- Task statement -
Repeat the entries below word for word, from the line with "Image resolution: width=1344" to the line with "Looking at the screenshot, I should 34,408.", and nothing else.

** Start of Records for the task **

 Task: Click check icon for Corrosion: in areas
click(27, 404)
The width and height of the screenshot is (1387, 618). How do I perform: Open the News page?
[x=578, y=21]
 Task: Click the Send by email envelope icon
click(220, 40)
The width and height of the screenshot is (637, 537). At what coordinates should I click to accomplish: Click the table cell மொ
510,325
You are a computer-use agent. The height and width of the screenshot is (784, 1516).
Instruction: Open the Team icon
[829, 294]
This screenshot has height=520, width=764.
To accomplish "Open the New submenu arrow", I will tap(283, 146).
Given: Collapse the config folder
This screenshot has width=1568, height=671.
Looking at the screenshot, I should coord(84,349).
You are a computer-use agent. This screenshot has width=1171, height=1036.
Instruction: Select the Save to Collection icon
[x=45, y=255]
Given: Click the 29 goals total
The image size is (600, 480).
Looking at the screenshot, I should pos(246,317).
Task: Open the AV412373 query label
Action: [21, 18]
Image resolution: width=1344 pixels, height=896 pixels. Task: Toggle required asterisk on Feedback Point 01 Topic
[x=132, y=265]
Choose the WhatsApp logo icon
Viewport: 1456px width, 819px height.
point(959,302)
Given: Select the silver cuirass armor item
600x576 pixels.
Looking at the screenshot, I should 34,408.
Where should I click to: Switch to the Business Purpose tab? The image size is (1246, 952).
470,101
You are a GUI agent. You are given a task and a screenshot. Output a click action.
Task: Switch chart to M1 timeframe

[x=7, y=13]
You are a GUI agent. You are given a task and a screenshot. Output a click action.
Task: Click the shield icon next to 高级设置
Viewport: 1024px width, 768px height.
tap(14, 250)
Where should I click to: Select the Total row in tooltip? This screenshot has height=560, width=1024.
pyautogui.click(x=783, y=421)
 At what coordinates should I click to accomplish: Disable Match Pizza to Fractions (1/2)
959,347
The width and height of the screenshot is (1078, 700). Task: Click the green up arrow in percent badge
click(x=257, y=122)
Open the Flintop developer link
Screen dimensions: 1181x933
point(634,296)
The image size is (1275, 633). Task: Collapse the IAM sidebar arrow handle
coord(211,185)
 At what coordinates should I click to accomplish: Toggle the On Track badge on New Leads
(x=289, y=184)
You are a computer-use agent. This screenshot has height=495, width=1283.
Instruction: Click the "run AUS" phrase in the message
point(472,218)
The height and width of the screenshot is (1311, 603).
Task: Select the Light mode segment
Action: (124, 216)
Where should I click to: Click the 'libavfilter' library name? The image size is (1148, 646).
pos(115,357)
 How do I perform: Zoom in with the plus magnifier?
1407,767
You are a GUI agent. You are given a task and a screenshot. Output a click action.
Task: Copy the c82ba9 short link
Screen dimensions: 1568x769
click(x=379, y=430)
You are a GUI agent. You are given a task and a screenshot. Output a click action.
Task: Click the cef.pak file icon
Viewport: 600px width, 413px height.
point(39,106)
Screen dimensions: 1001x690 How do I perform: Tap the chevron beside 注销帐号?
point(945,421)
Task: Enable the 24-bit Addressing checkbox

** End of Records for the task **

- Written solution -
Image resolution: width=1344 pixels, height=896 pixels. Task: Toggle required asterisk on Feedback Point 01 Topic
[x=132, y=265]
Choose the WhatsApp logo icon
Viewport: 1456px width, 819px height.
point(959,302)
Given: Select the silver cuirass armor item
600x576 pixels.
Looking at the screenshot, I should 34,408.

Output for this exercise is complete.